There is, regrettably, some disagreement about the age of the Earth, and therefore about when its 6,001st year will begin. Many theologians of Cruce’s era spent much time trying to dope it out. Easily the most famous of these was the Archbishop of Armagh, James Ussher (1581-1656). He worked chiefly from biblical information but added both extrabiblical and astronomical data to develop a complete chronology of the history of the Earth.

His findings, written in Latin, cover exactly 2,000 pages of his “Whole Works,” and they conclude that God created heaven and Earth at 6 p.m. on Saturday, Oct. 22, 4004 BC and that light was created on Sunday, Oct. 23, at high noon.

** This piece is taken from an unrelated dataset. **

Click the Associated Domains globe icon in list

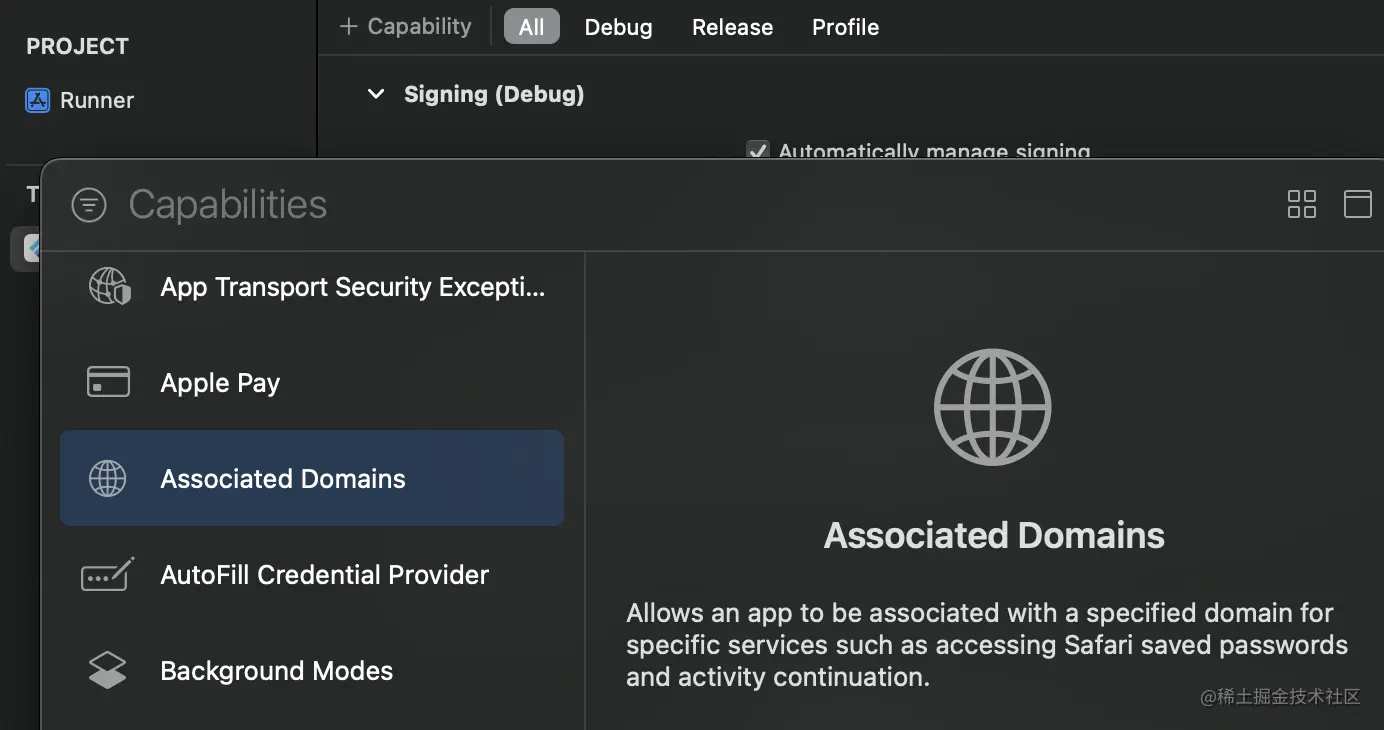(108, 478)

Ussher worked with great care and does not seem to have forced the data to fit preconceived notions, though because of the ambiguity of some of the biblical material it was necessary to make assumptions from time to time that might make even a rational-choice theorist blush: For example, to make things come out sensibly, he finds it useful to conclude that when Genesis says, “When Terah had lived 70 years, he became the father of Abram, Nahor and Haran,” it means that Terah became the father of Nahor and Haran when he was 70, but that he didn’t become the father of Abram for another 60 years.

Despite such occasional infelicities (he also ignored such complicating factors as the stopping of the sun in the days of Joshua and its brief reverse perambulation in the days of Hezekiah), Ussher’s chronology gained substantial acceptance, and it clearly forms a useful first approximation. (Ussher’s chronology has several tidy benchmarks--by his reckoning, Jesus was born precisely in the year 4000 anno mundi and the temple of Solomon was completed precisely in the year 3000 anno mundi. Moreover, although he could not possibly appreciate the significance of the finding, he was able to deduce that Noah’s infamous flood had begun on Sunday, Dec. 7.)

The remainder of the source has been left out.